The flowcharts and block diagrams in the drawings illustrate the architecture, function, and operation that may be implemented by the system, method and computer program product according to the various embodiments of the present disclosure. In this regard, each block in the flowchart or block diagram may represent a part of a module, a program segment, or a portion of code, which includes one or more executable instructions for implementing the specified logical function(s). In some alternative implementations, the functions denoted in the blocks may occur in an order different from that denoted in the drawings. For example, two contiguous blocks may, in fact, be executed substantially concurrently, or sometimes they may be executed in a reverse order, depending upon the functions involved. It will also be noted that each block in the block diagram and/or flowchart, and combinations of blocks in the block diagram and/or flowchart, can be implemented by dedicated hardware-based systems performing the specified functions or acts, or by combinations of dedicated hardware and computer instructions.
The computer program product may be implemented specifically by hardware, software or a combination thereof. In an optional embodiment, the computer program product is specifically embodied as a computer storage medium. In another optional embodiment, the computer program product is specifically embodied as a software product, such as software development kit (SDK) and the like.
Without violating logic, different embodiments of the present disclosure can be combined with each other, and the descriptions of different embodiments are emphasized. The emphasized part of the description can be found in descriptions of other embodiments.
Although the embodiments of the present disclosure have been described above, it will be appreciated that the above descriptions are merely exemplary, but not exhaustive; and that the disclosed embodiments are not limiting. A number of variations and modifications may occur to one skilled in the art without departing from the scopes and spirits of the described embodiments. The terms in the present disclosure are selected to provide the best explanation on the principles and practical applications of the embodiments and the technical improvements to the arts on market, or to make the embodiments described herein understandable to one skilled in the art.

Given information ::

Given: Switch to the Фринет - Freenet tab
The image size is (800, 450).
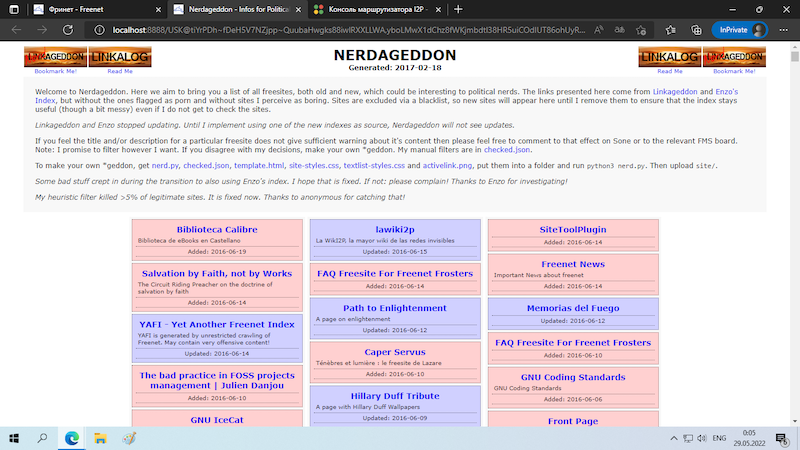Looking at the screenshot, I should click(x=90, y=9).
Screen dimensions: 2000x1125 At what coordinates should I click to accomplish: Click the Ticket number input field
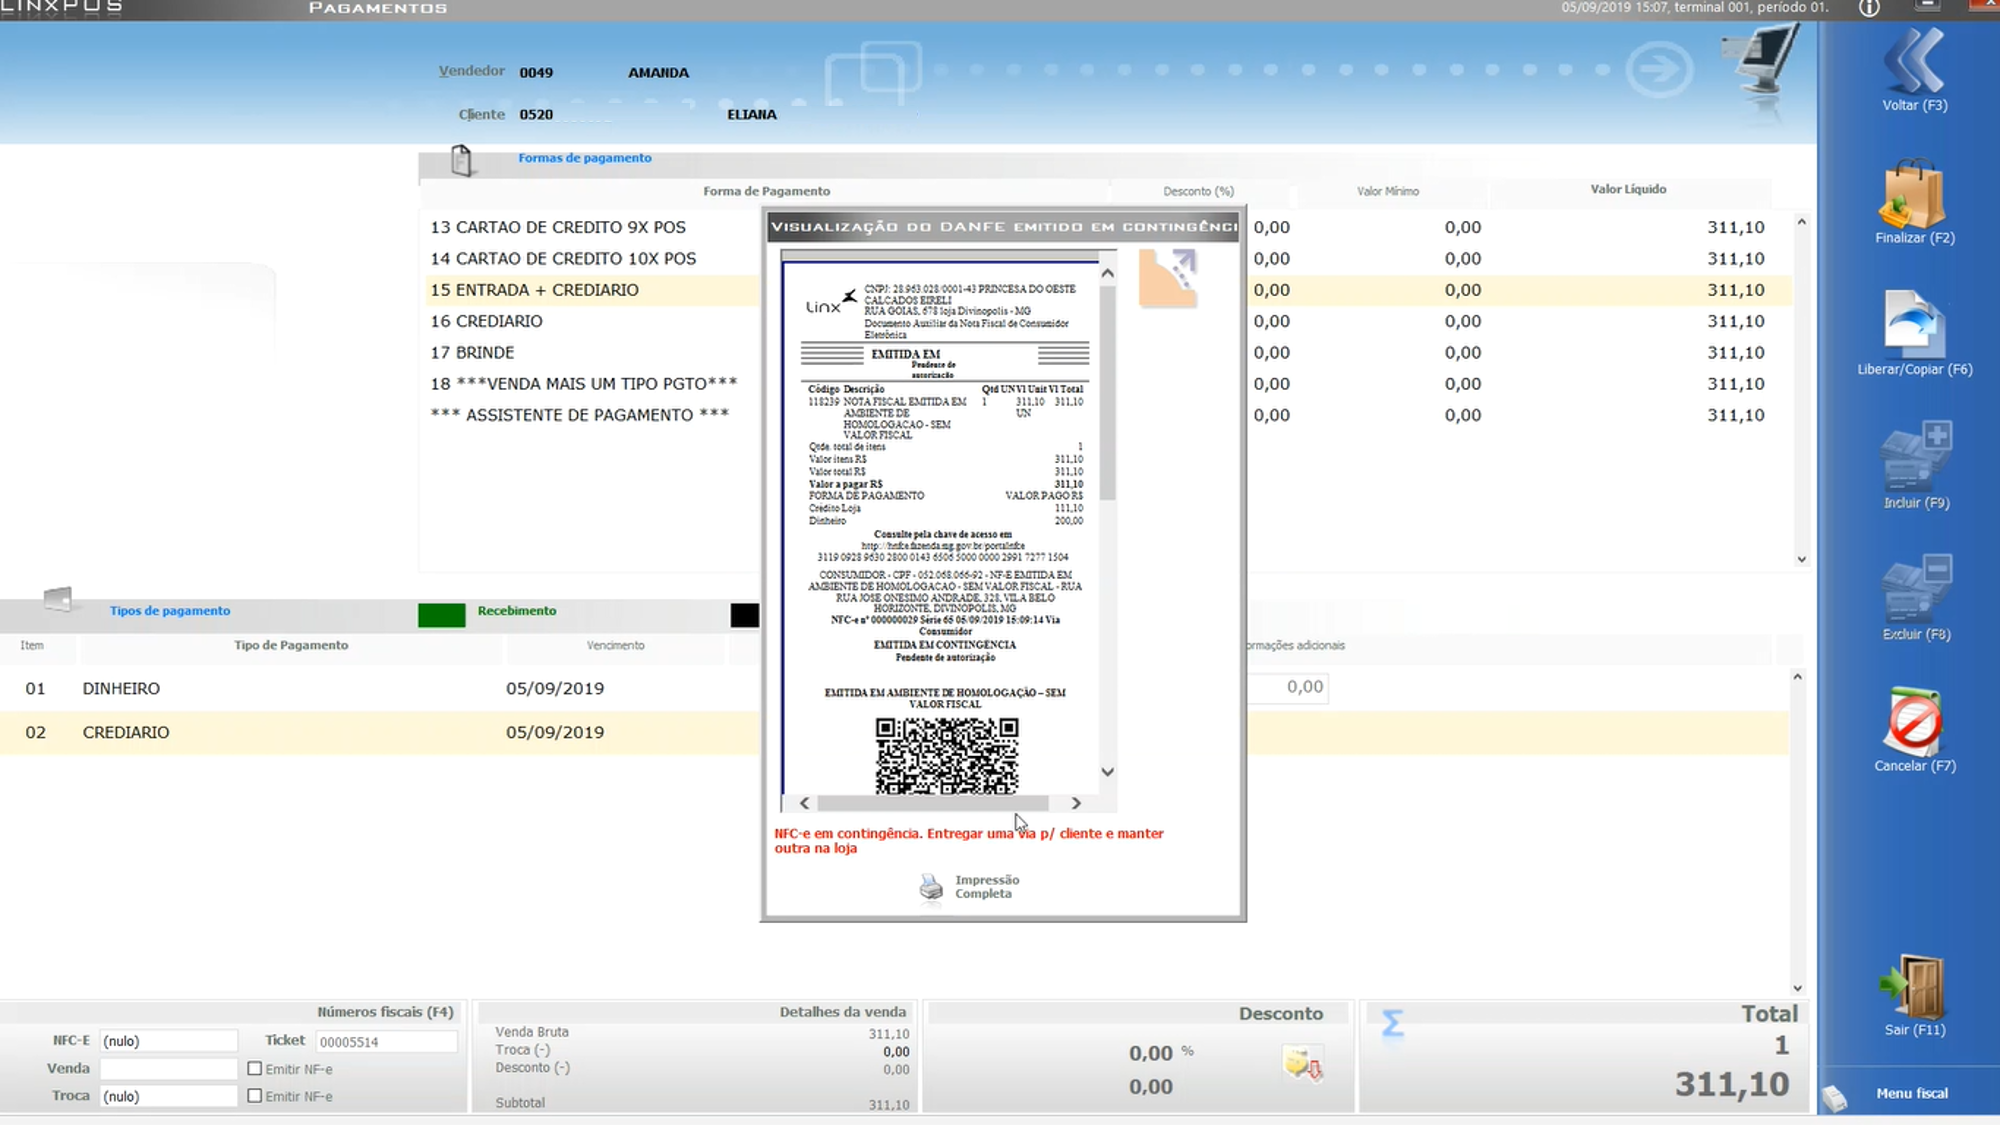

Requirements :: Carry on the disclosure passage about block diagrams and embodiments, starting after its last sentence.

Written response ::
Claims

What is claimed is:

1. A network training method, comprising:

inputting at least one implicit vector into at least one pre-trained generative network to obtain a first generated image, wherein the generative network being obtained with a discriminative network through adversarial trainings with a plurality of natural images;

performing a degradation process on the first generated image to obtain a first degraded image of the first generated image; and

training the implicit vector and the generative network according to the first degraded image and a second degraded image of at least one target image, wherein a trained generative network and a trained implicit vector are used to generate at least one reconstructed image of the target image.

2. The method according to claim 1, wherein training the implicit vector and the generative network according to the first degraded image and the second degraded image of the at least one target image includes:

inputting the first degraded image and the second degraded image of the target image respectively into a pre-trained discriminative network for processing, to obtain a first discriminative feature of the first degraded image and a second discriminative feature of the second degraded image; and

training the implicit vector and the generative network according to the first discriminative feature and the second discriminative feature.

3. The method according to claim 2, wherein the discriminative network includes multiple levels of discriminative network blocks, and

inputting the first degraded image and the second degraded image of the target image respectively into the pre-trained discriminative network for processing to obtain the first discriminative feature of the first degraded image and the second discriminative feature of the second degraded image includes:

inputting the first degraded image into the discriminative network for processing to obtain a plurality of first discriminative features outputted by the multiple levels of discriminative network blocks of the discriminative network; and

inputting the second degraded image into the discriminative network for processing to obtain a plurality of second discriminative features outputted by the multiple levels of discriminative network blocks of the discriminative network.

4. The method according to claim 2, wherein training the implicit vector and the generative network according to the first discriminative feature and the second discriminative feature includes:

determining a network loss of the generative network according to a distance between the first discriminative feature and the second discriminative feature; and

training the implicit vector and the generative network according to the network loss of the generative network.

5. The method according to claim 4, wherein the generative network includes N levels of generative network blocks, and

training the implicit vector and the generative network according to the network loss of the generative network includes:

training first n levels of generative network blocks of the generative network according to the network loss of the generative network after an (n−1)^thround of training, to obtain the generative network after an n^thround of training, where 1≤n≤N, and n and N are integers.

6. The method according to claim 1, wherein the method further comprises:

inputting a plurality of initial implicit vectors into the pre-trained generative network to obtain a plurality of second generated images; and

determining the implicit vector from the plurality of initial implicit vectors according to information on difference between the target image and the plurality of second generated images.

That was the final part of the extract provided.